ANN in Dimensionality Reduction of Gene Expression Data
By R R Ojha,
Artificial Neural Networks (ANN) are a class of machine learning models that have been widely used in various domains, including bioinformatics. Gene expression data is a critical component of many biological studies, and dimensionality reduction of gene expression data is a challenging problem. The high dimensionality of gene expression data, coupled with the complexity and noise in the data, makes it challenging to extract meaningful information from the data. However, ANN provides a powerful tool for reducing the dimensionality of gene expression data.
Dimensionality reduction is the process of reducing the number of features or variables in a dataset while retaining as much relevant information as possible. The main goal of dimensionality reduction is to simplify the dataset and improve its computational efficiency and interpretability. Gene expression data can be represented as a high-dimensional matrix, where rows represent samples, and columns represent genes. Dimensionality reduction techniques aim to find a lower-dimensional representation of the data while preserving the essential features that differentiate one sample from another.
Artificial neural networks are a class of models that are inspired by the structure and function of biological neural networks. ANNs consist of interconnected nodes that perform simple computations, and these nodes are organized into layers. The input layer of an ANN receives the data, and the output layer produces the output. In between the input and output layers, there can be one or more hidden layers, which perform nonlinear transformations on the input. ANNs are trained using a supervised learning approach, where the model learns to map inputs to outputs by adjusting the weights of the connections between the nodes.
One of the most popular ANN-based dimensionality reduction techniques is the autoencoder. An autoencoder is an ANN that is trained to reconstruct the input data at the output layer. The autoencoder consists of two main parts: an encoder that maps the input data to a lower-dimensional representation, and a decoder that maps the lower-dimensional representation back to the original input space. During training, the autoencoder is optimized to minimize the difference between the input and output data, which forces the model to learn a compressed representation of the input data.
The autoencoder has been used for dimensionality reduction of gene expression data, and the results have been promising. In a study by Xiong et al. (2016), an autoencoder was used to reduce the dimensionality of gene expression data for cancer classification. The autoencoder was able to achieve high classification accuracy while reducing the dimensionality of the data by more than 95%. In another study by Kang et al. (2018), an autoencoder was used to reduce the dimensionality of gene expression data for clustering analysis. The autoencoder was able to identify distinct clusters of samples that corresponded to different cancer subtypes.
Fig: Autoencoder ANN architecture
Case study
In a study by Li et al. (2019), an autoencoder-based artificial neural network was used to reduce the dimensionality of gene expression data for cancer subtype classification. The study used RNA sequencing data from the Cancer Genome Atlas (TCGA) database for six different cancer types: breast, lung, ovarian, prostate, kidney, and liver.
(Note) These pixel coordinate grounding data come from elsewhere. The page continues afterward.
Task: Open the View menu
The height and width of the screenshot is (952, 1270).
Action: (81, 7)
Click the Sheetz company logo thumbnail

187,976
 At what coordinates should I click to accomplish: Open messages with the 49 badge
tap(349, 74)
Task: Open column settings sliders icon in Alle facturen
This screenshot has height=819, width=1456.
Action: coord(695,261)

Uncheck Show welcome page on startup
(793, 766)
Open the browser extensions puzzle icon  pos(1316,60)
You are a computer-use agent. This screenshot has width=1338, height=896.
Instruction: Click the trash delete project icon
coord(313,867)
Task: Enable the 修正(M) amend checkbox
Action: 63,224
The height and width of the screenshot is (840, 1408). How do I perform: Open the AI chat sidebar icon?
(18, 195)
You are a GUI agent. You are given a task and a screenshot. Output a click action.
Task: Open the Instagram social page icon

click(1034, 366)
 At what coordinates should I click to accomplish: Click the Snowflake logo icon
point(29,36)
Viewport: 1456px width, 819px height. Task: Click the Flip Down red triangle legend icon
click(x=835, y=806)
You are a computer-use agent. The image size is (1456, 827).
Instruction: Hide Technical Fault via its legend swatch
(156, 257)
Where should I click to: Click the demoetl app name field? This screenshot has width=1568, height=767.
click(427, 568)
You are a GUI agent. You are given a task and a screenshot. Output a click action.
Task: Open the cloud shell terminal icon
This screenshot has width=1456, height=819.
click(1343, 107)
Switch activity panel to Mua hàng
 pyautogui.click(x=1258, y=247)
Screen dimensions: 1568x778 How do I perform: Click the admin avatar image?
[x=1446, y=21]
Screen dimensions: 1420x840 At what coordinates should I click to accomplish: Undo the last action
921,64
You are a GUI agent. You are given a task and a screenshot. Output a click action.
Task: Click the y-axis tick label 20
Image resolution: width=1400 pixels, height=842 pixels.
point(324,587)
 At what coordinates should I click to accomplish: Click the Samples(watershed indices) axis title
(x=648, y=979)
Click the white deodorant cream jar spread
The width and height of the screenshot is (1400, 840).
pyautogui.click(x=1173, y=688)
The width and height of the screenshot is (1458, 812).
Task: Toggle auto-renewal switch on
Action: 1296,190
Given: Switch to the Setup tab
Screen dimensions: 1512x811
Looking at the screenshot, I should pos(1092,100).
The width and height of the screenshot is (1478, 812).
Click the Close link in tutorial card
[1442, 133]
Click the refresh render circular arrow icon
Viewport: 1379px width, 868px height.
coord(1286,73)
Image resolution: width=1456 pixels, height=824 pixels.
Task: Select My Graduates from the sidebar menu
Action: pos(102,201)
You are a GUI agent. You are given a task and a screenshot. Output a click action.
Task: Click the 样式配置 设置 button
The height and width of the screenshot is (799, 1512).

The researchers first preprocessed the data by removing genes with low expression levels and normalizing the remaining genes. The resulting dataset consisted of approximately 20,000 genes for each cancer type. To reduce the dimensionality of the data, an autoencoder was trained on each cancer type separately. The autoencoder had three hidden layers, each with 500 nodes, and used the rectified linear unit (ReLU) activation function.
The autoencoder was trained using the mean squared error (MSE) loss function and the Adam optimizer. The training was stopped when the validation loss stopped decreasing. Once the autoencoder was trained, the encoder part of the network was used to reduce the dimensionality of the gene expression data to 50 dimensions.
The reduced-dimensional data was then used for cancer subtype classification using a support vector machine (SVM) classifier. The SVM classifier was trained using 70% of the data and tested on the remaining 30%. The classification accuracy was measured using the area under the receiver operating characteristic (ROC) curve.
The results showed that the autoencoder-based dimensionality reduction approach achieved higher classification accuracy than other dimensionality reduction methods, including principal component analysis (PCA) and t-distributed stochastic neighbor embedding (t-SNE). The classification accuracy ranged from 80-90% for the six different cancer types.
This study demonstrates the effectiveness of using an autoencoder-based artificial neural network for dimensionality reduction of gene expression data. The reduced-dimensional representation of the data allowed for more efficient and accurate cancer subtype classification.